Changes to recital (11) clarifying grandfathering provisions
With regard to the transitional provisions concerning outstanding securitisation positions (Article 2) and the provisions regarding the entry into force and date of application (Article 3), only editorial changes were made, in particular by inserting 1 January 2019 as the date of application (as expected). Although no changes as to the content were made, it should be noted that some editorial changes were made to recital (11) of the June proposal (recital (14) of the October proposal), clarifying the rationale of the transitional provisions. Accordingly, the CRR Amendment applies to "all securitisation positions held by an institution", whereby – to allow for a smooth migration to the new framework – "institutions should continue to apply, until 31 December 2019, the previous framework to all outstanding securitisation positions".
Replacement of the CRR rules on risk retention, due diligence and disclosure to investors by new provisions for the respective areas contained in the Sec. Reg.

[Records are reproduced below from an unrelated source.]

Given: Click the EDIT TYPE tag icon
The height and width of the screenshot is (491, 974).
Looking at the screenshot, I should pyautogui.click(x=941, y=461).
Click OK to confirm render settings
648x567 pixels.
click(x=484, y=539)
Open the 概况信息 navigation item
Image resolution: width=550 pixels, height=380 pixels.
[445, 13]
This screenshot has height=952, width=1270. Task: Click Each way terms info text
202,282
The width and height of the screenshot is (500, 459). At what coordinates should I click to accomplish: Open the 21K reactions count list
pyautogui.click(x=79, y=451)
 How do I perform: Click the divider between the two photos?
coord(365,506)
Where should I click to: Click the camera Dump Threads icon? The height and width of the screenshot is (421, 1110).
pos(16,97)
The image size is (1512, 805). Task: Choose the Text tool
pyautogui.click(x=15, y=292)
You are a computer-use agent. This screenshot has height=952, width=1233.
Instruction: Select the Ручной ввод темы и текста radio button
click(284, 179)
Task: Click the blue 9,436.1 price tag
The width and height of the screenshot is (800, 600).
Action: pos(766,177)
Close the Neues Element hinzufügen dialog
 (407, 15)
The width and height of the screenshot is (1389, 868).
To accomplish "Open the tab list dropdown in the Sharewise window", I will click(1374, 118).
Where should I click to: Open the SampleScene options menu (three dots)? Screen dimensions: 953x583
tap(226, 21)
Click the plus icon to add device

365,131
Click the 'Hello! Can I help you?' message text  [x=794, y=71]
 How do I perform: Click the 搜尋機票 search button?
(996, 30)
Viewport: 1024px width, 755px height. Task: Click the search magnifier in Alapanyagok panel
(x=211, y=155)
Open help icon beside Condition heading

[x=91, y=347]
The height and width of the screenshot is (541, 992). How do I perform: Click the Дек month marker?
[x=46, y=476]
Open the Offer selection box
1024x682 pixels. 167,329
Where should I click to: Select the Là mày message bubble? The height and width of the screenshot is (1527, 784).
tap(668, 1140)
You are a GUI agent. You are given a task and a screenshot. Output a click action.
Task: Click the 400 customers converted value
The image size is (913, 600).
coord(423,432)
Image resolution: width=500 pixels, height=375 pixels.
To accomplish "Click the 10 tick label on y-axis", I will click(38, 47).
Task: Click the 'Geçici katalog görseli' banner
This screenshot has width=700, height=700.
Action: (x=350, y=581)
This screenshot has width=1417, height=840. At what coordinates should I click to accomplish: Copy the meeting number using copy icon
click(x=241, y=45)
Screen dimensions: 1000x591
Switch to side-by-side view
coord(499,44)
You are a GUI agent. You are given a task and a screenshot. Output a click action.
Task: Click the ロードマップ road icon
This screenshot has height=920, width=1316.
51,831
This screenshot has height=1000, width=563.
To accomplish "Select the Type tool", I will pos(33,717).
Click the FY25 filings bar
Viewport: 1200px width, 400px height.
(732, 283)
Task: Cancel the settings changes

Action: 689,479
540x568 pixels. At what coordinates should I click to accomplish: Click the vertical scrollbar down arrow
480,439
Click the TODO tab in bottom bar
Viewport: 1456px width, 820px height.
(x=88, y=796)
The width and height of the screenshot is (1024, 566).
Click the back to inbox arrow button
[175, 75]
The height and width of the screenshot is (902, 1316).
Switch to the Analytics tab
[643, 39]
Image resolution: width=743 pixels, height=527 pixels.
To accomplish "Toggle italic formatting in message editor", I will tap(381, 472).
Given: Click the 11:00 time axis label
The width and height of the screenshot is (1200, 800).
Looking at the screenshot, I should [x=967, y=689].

Although no changes were made in this regard since the June proposal, the intended replacement of the CRR provisions on risk retention, due diligence and disclosure by newly created Sec. Reg. provisions are worth mentioning. The CRR Amendment not only prescribes the deletion of Articles 405 et seq., it further proposes to delete a provision of the current framework allowing for an exception of the application of the rules on risk retention etc. on a consolidated basis, currently resulting in the limitation of such rules to European banking groups. The deletion of this exception is likely to lead to an extra-territorial reach of risk retention, due diligence and transparency provisions of the Sec. Reg., also including third country entities (e.g. US subsidiaries of a European bank) within the scope of such requirements.
Once consensus is found on the new drafts in the European Parliament, they will be published in the Official Journal of the European Union and enter into force on the twentieth day following such publication – both events expected to take place in late 2017 or early 2018. Following such entry into force, EBA, ESMA and EIOPA will be able to start negotiating and drafting the respective implementing acts. Considering the narrow timeframe until the application date of both regulations on 1 January 2019 and the number of authorisations given to the competent authorities to develop ITS and RTS, it remains to be seen if such ambitious goal can be achieved and whether the new framework will be functioning as of 1 January 2019.